[Saved entries]
━━━━━━━━━━━━━━━━

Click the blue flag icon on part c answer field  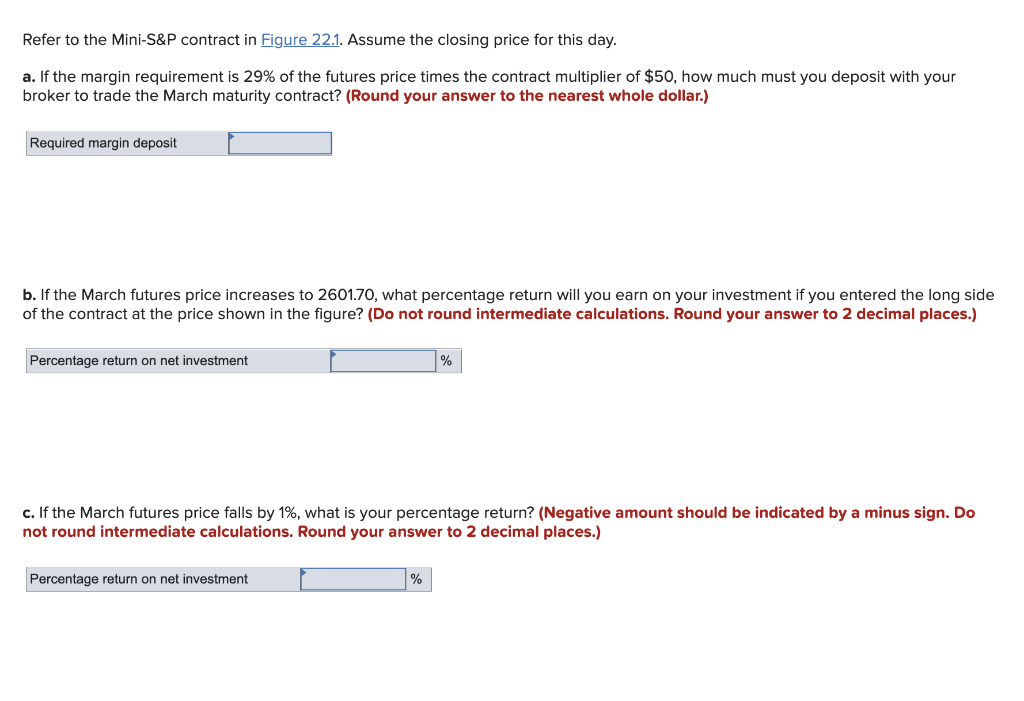tap(305, 572)
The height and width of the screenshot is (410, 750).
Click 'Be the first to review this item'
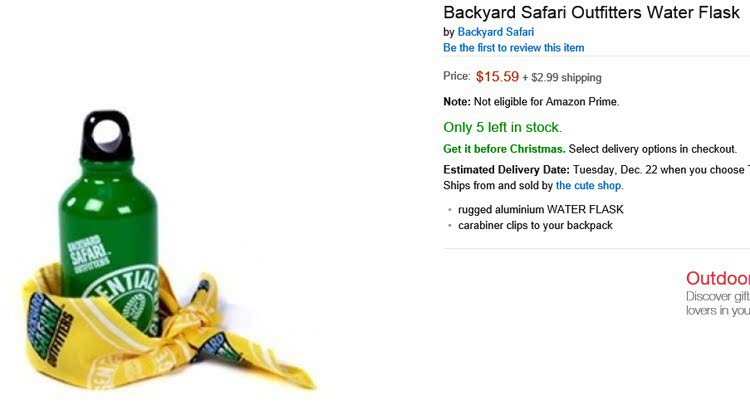coord(514,48)
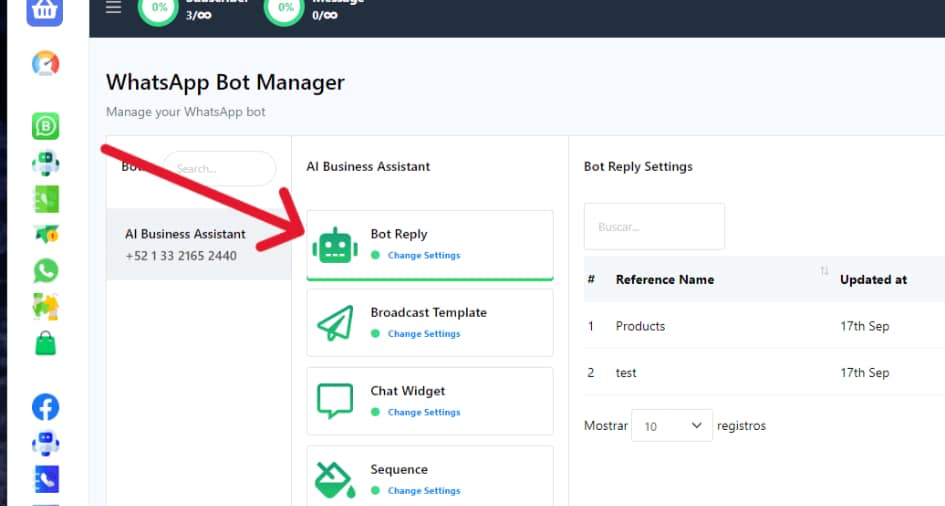Click the Updated at column header
This screenshot has height=506, width=945.
pyautogui.click(x=873, y=280)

━━━━━━━━━━━━━━━━

> _Exercise_:
At the line containing "The height and", begin reproducing the entries word for word, and continue through their last line. Leave out the pictures.

> _Solution below_:
The height and width of the screenshot is (410, 750).
Click 'Be the first to review this item'
coord(514,48)
Click the Updated at column header
This screenshot has height=506, width=945.
pyautogui.click(x=873, y=280)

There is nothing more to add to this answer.